** begin **

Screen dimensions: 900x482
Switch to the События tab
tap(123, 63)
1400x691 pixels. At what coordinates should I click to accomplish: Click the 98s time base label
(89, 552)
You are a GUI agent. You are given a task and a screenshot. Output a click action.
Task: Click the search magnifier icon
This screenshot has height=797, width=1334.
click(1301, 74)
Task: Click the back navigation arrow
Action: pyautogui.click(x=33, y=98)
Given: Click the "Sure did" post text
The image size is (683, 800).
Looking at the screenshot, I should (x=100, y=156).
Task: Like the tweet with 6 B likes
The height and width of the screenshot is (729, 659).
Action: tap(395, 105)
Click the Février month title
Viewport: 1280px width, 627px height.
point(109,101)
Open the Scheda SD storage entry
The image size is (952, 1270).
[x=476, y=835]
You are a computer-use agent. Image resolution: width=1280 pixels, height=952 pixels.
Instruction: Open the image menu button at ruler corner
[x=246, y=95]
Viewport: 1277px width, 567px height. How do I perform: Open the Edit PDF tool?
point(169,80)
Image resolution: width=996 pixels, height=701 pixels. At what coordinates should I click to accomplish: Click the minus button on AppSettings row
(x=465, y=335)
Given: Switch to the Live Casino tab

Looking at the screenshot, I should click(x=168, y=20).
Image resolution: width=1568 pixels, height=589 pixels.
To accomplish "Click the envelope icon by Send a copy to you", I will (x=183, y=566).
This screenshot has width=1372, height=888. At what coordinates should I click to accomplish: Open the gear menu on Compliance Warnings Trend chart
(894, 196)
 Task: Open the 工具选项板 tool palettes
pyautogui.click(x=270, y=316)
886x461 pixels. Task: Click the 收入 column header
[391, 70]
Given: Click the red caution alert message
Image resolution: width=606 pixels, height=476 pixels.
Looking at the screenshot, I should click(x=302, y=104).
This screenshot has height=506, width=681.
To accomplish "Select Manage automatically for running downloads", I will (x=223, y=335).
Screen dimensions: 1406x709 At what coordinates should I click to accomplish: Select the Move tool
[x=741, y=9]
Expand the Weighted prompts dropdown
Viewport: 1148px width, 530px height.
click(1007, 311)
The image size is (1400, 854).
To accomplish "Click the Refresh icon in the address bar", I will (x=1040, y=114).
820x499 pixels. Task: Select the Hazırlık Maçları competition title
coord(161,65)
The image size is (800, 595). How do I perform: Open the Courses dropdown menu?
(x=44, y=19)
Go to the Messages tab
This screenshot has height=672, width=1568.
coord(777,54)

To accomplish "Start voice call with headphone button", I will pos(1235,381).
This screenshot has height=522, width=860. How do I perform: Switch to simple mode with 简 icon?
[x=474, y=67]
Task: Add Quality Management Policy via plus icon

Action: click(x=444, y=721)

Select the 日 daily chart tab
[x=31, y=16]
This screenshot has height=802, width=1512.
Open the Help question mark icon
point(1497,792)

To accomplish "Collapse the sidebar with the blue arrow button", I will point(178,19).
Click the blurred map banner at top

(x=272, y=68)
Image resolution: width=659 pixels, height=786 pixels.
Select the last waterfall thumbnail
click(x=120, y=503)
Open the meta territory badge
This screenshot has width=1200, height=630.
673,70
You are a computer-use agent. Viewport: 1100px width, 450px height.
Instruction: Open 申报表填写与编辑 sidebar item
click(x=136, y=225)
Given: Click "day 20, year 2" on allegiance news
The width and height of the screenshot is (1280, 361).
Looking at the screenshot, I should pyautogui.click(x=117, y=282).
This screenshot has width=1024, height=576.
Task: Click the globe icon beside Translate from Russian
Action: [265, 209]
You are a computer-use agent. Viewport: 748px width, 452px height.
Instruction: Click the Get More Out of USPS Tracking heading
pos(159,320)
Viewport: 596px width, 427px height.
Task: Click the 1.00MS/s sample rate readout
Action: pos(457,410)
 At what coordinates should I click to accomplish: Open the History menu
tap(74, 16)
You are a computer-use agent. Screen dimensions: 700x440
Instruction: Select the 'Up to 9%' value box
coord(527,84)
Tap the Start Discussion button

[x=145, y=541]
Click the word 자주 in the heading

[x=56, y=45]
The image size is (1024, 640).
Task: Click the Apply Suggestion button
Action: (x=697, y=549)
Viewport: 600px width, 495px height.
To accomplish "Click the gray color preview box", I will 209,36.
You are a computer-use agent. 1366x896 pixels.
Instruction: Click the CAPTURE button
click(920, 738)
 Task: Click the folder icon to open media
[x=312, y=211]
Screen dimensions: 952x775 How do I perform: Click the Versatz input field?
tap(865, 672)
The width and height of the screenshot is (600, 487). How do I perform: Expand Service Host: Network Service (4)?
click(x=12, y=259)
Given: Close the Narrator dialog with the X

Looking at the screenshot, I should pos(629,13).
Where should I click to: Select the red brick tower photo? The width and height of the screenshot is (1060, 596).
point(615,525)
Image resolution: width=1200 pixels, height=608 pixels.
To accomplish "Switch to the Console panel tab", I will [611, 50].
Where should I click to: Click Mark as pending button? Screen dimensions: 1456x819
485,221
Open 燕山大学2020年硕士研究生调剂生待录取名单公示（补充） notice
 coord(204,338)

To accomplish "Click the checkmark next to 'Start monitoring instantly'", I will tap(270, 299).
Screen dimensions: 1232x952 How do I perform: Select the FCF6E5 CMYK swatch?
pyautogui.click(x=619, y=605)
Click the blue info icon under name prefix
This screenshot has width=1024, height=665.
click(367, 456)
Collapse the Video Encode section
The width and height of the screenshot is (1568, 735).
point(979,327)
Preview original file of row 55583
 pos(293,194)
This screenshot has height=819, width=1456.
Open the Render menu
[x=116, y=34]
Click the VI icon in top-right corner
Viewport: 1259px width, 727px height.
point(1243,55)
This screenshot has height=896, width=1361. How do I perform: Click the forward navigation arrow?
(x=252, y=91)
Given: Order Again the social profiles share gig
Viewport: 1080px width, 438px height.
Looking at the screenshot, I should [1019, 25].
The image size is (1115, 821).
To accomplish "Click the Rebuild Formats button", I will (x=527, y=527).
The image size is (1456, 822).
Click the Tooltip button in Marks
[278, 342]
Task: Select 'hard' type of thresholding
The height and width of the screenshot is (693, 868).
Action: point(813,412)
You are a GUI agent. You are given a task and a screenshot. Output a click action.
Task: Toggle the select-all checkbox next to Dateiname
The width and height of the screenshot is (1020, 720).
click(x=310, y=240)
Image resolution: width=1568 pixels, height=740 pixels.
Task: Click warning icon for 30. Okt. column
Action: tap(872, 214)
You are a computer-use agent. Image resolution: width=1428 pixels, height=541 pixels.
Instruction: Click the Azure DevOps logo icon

** end **

→ **Task details**:
Revise the data above, replacing "magnifier" with "magnifying glass" and leaving everything else unchanged.

→ **The result**:
Screen dimensions: 900x482
Switch to the События tab
tap(123, 63)
1400x691 pixels. At what coordinates should I click to accomplish: Click the 98s time base label
(89, 552)
You are a GUI agent. You are given a task and a screenshot. Output a click action.
Task: Click the search magnifying glass icon
This screenshot has height=797, width=1334.
click(1301, 74)
Task: Click the back navigation arrow
Action: pyautogui.click(x=33, y=98)
Given: Click the "Sure did" post text
The image size is (683, 800).
Looking at the screenshot, I should (x=100, y=156).
Task: Like the tweet with 6 B likes
The height and width of the screenshot is (729, 659).
Action: tap(395, 105)
Click the Février month title
Viewport: 1280px width, 627px height.
point(109,101)
Open the Scheda SD storage entry
The image size is (952, 1270).
[x=476, y=835]
You are a computer-use agent. Image resolution: width=1280 pixels, height=952 pixels.
Instruction: Open the image menu button at ruler corner
[x=246, y=95]
Viewport: 1277px width, 567px height. How do I perform: Open the Edit PDF tool?
point(169,80)
Image resolution: width=996 pixels, height=701 pixels. At what coordinates should I click to accomplish: Click the minus button on AppSettings row
(x=465, y=335)
Given: Switch to the Live Casino tab

Looking at the screenshot, I should click(x=168, y=20).
Image resolution: width=1568 pixels, height=589 pixels.
To accomplish "Click the envelope icon by Send a copy to you", I will (x=183, y=566).
This screenshot has width=1372, height=888. At what coordinates should I click to accomplish: Open the gear menu on Compliance Warnings Trend chart
(894, 196)
 Task: Open the 工具选项板 tool palettes
pyautogui.click(x=270, y=316)
886x461 pixels. Task: Click the 收入 column header
[391, 70]
Given: Click the red caution alert message
Image resolution: width=606 pixels, height=476 pixels.
Looking at the screenshot, I should click(x=302, y=104).
This screenshot has height=506, width=681.
To accomplish "Select Manage automatically for running downloads", I will (x=223, y=335).
Screen dimensions: 1406x709 At what coordinates should I click to accomplish: Select the Move tool
[x=741, y=9]
Expand the Weighted prompts dropdown
Viewport: 1148px width, 530px height.
click(1007, 311)
The image size is (1400, 854).
To accomplish "Click the Refresh icon in the address bar", I will (x=1040, y=114).
820x499 pixels. Task: Select the Hazırlık Maçları competition title
coord(161,65)
The image size is (800, 595). How do I perform: Open the Courses dropdown menu?
(x=44, y=19)
Go to the Messages tab
This screenshot has height=672, width=1568.
coord(777,54)

To accomplish "Start voice call with headphone button", I will pos(1235,381).
This screenshot has height=522, width=860. How do I perform: Switch to simple mode with 简 icon?
[x=474, y=67]
Task: Add Quality Management Policy via plus icon

Action: click(x=444, y=721)

Select the 日 daily chart tab
[x=31, y=16]
This screenshot has height=802, width=1512.
Open the Help question mark icon
point(1497,792)

To accomplish "Collapse the sidebar with the blue arrow button", I will point(178,19).
Click the blurred map banner at top

(x=272, y=68)
Image resolution: width=659 pixels, height=786 pixels.
Select the last waterfall thumbnail
click(x=120, y=503)
Open the meta territory badge
This screenshot has width=1200, height=630.
673,70
You are a computer-use agent. Viewport: 1100px width, 450px height.
Instruction: Open 申报表填写与编辑 sidebar item
click(x=136, y=225)
Given: Click "day 20, year 2" on allegiance news
The width and height of the screenshot is (1280, 361).
Looking at the screenshot, I should pyautogui.click(x=117, y=282).
This screenshot has width=1024, height=576.
Task: Click the globe icon beside Translate from Russian
Action: [265, 209]
You are a computer-use agent. Viewport: 748px width, 452px height.
Instruction: Click the Get More Out of USPS Tracking heading
pos(159,320)
Viewport: 596px width, 427px height.
Task: Click the 1.00MS/s sample rate readout
Action: pos(457,410)
 At what coordinates should I click to accomplish: Open the History menu
tap(74, 16)
You are a computer-use agent. Screen dimensions: 700x440
Instruction: Select the 'Up to 9%' value box
coord(527,84)
Tap the Start Discussion button

[x=145, y=541]
Click the word 자주 in the heading

[x=56, y=45]
The image size is (1024, 640).
Task: Click the Apply Suggestion button
Action: (x=697, y=549)
Viewport: 600px width, 495px height.
To accomplish "Click the gray color preview box", I will 209,36.
You are a computer-use agent. 1366x896 pixels.
Instruction: Click the CAPTURE button
click(920, 738)
 Task: Click the folder icon to open media
[x=312, y=211]
Screen dimensions: 952x775 How do I perform: Click the Versatz input field?
tap(865, 672)
The width and height of the screenshot is (600, 487). How do I perform: Expand Service Host: Network Service (4)?
click(x=12, y=259)
Given: Close the Narrator dialog with the X

Looking at the screenshot, I should pos(629,13).
Where should I click to: Select the red brick tower photo? The width and height of the screenshot is (1060, 596).
point(615,525)
Image resolution: width=1200 pixels, height=608 pixels.
To accomplish "Switch to the Console panel tab", I will [611, 50].
Where should I click to: Click Mark as pending button? Screen dimensions: 1456x819
485,221
Open 燕山大学2020年硕士研究生调剂生待录取名单公示（补充） notice
 coord(204,338)

To accomplish "Click the checkmark next to 'Start monitoring instantly'", I will tap(270, 299).
Screen dimensions: 1232x952 How do I perform: Select the FCF6E5 CMYK swatch?
pyautogui.click(x=619, y=605)
Click the blue info icon under name prefix
This screenshot has width=1024, height=665.
click(367, 456)
Collapse the Video Encode section
The width and height of the screenshot is (1568, 735).
point(979,327)
Preview original file of row 55583
 pos(293,194)
This screenshot has height=819, width=1456.
Open the Render menu
[x=116, y=34]
Click the VI icon in top-right corner
Viewport: 1259px width, 727px height.
point(1243,55)
This screenshot has height=896, width=1361. How do I perform: Click the forward navigation arrow?
(x=252, y=91)
Given: Order Again the social profiles share gig
Viewport: 1080px width, 438px height.
Looking at the screenshot, I should [1019, 25].
The image size is (1115, 821).
To accomplish "Click the Rebuild Formats button", I will (x=527, y=527).
The image size is (1456, 822).
Click the Tooltip button in Marks
[278, 342]
Task: Select 'hard' type of thresholding
The height and width of the screenshot is (693, 868).
Action: point(813,412)
You are a GUI agent. You are given a task and a screenshot. Output a click action.
Task: Toggle the select-all checkbox next to Dateiname
The width and height of the screenshot is (1020, 720).
click(x=310, y=240)
Image resolution: width=1568 pixels, height=740 pixels.
Task: Click warning icon for 30. Okt. column
Action: tap(872, 214)
You are a computer-use agent. Image resolution: width=1428 pixels, height=541 pixels.
Instruction: Click the Azure DevOps logo icon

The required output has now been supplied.